The barista hesitated, apparently puzzled by my second request, but he put down the glass and disappeared into the kitchen. I glanced behind me to see Parker had moved on and was chatting up a table of teenage girls, and Simon was absently fiddling with sugar packets.
I turned back as the barista emerged with two glasses: one tall, the other short, like a shot glass.
“You’re in luck,” he said. “Willa said she knew just what you needed.”
“Willa?” I croaked.
“Your friend. My manager.” He placed the glasses on the counter before me. “I think the green one’s wheatgrass.”
He headed for the customers at the other end of the counter before I could ask anything else. Not that I would’ve been able to even if he’d stayed. From my chin down, it felt like sand had replaced all the liquid in my body. Talking was impossible.
I drained the salt water in three gulps. My eyes welled as the cool sensation traveled down my throat, into my stomach. Feeling stronger immediately, I reached for the shot glass. I had no idea who Willa was, but she obviously knew me—or at least something about me. If she’d meant me harm, she wouldn’t have added salt to my iced tea without my requesting it the other day.

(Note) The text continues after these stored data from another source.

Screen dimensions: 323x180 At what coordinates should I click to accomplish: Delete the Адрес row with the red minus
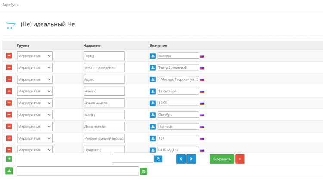point(9,79)
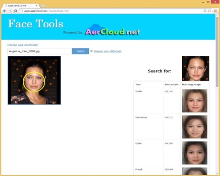Click the uploaded photo with yellow circle
Image resolution: width=220 pixels, height=176 pixels.
(34, 80)
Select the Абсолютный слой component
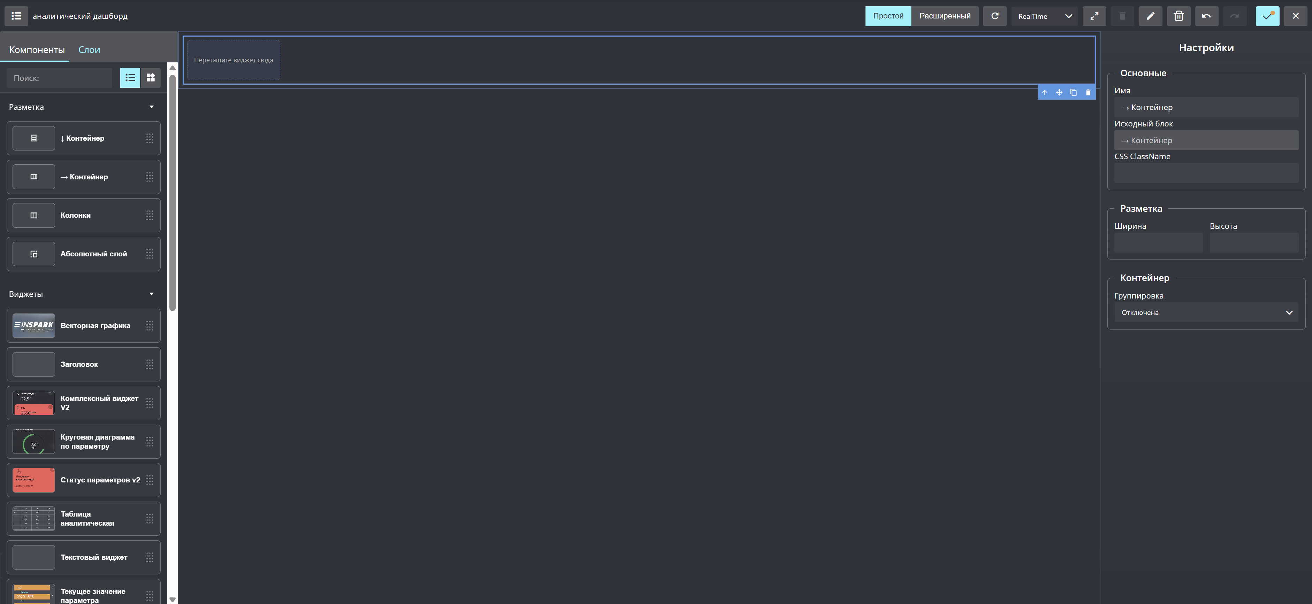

So I took the shot glass, tilted my head, and threw back the green liquid. The taste was so unexpected, so unlike the fresh, mild one I’d imagined wheatgrass would have, I almost spit it out. But then I realized what it was.
Seaweed.
I’d had seaweed only once before, when Paige insisted I try Betty’s famous Sea Witch sandwich. Mistaking the goopy green strands for spinach, I’d swallowed a heaping forkful without hesitating—and choked so hard on the bitter plant that Louis the chef had swatted me on the back with a spatula. This green liquid tasted just like the seaweed had then, only stronger, saltier.
How did Willa know? Was she one of them—one of us? Was this some kind of lure designed to lower my defenses?

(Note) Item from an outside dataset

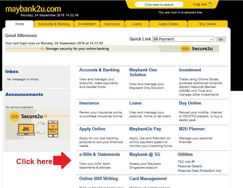Viewport: 243px width, 188px height.
Task: Open the Maybank2u Pay link
Action: tap(145, 129)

My heart raced, and my hands shook. I was torn between leaping over the counter and fleeing the coffee shop.
“Is Willa in the back?” I asked the barista. “Can I talk to her?”
“She already left,” he said, taking a broom from a narrow closet.
“Will she back tomorrow?”
As he swept, he tilted his head toward a nearly empty tip jar on the counter. It was labeled POOR COLLEGE STUDENT PROVISIONS.
“This should do it.”
I looked down at the hand on my sleeve—and at the two chubby fingers holding a fifty-dollar bill.

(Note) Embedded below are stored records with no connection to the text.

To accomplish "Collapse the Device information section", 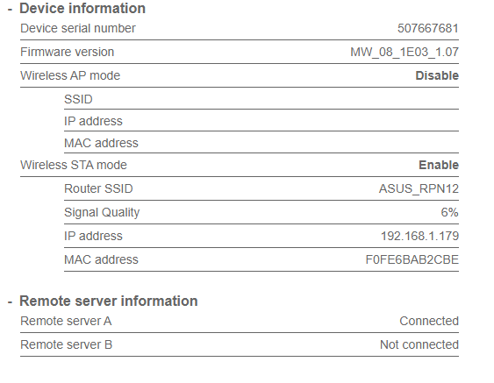I will click(x=10, y=10).
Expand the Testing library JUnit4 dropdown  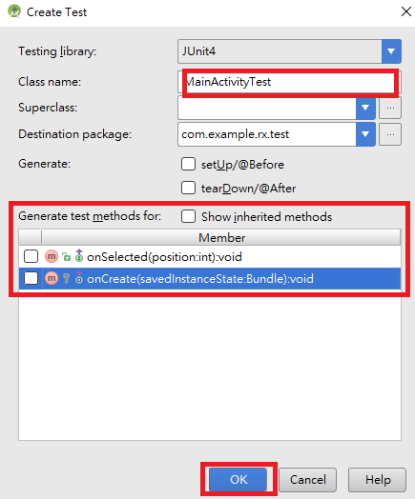click(391, 51)
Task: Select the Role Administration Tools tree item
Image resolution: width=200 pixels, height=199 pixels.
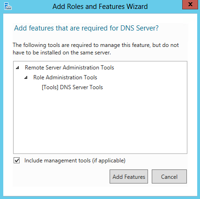Action: point(65,77)
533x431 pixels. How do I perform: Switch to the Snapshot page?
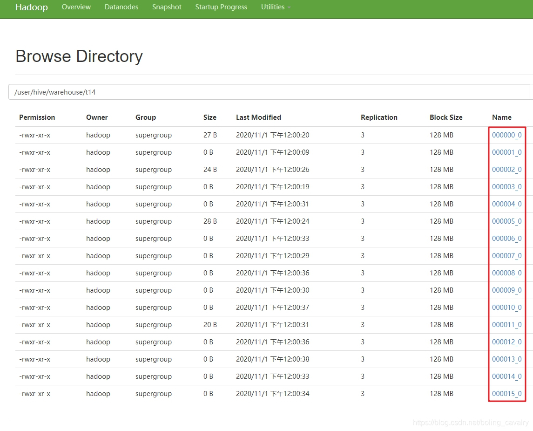(167, 7)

“Good tips get good results,” said the man sitting on the next stool as he lightly tapped my arm. He was older, probably in his late forties, and his forehead gleamed beneath the brim of his stained Red Sox hat. When our eyes met, he winked.
My stomach turned. I glanced at the barista, who shrugged like he could care less what I did, and then backed away. “Thanks… but I’ll just stop by and see for myself.”
Whatever reason I’d been given, the salt water and seaweed shot must’ve been working fast, because my head was surprisingly clear as I hurried back to Simon. When I sat across from him and saw the range of emotions—concern, jealousy, love—cross his face, I started talking before worry about his reaction could stop me.
“I saw her.”
“Her?” His eyebrows lifted. “Her, who?”
“Zara.”
His chin sank toward his neck. “Vanessa—”
“I know you think it’s impossible,” I said, leaning toward him. “You’re sure that they’re dead, that we never have to worry about them again. But Simon… I saw her. Right here, in this coffee shop. That’s why I passed out. Because she wasn’t there one second, and in the next, she was.”
I reached for his hand. He didn’t pull away, but his fingers were still as mine slid across them.
“I saw her another time, too. There was a bus accident, and in the news coverage that followed, I swear I saw her talking to a police officer. And there was the rowboat on the harbor, and the oar in her old bedroom, and—”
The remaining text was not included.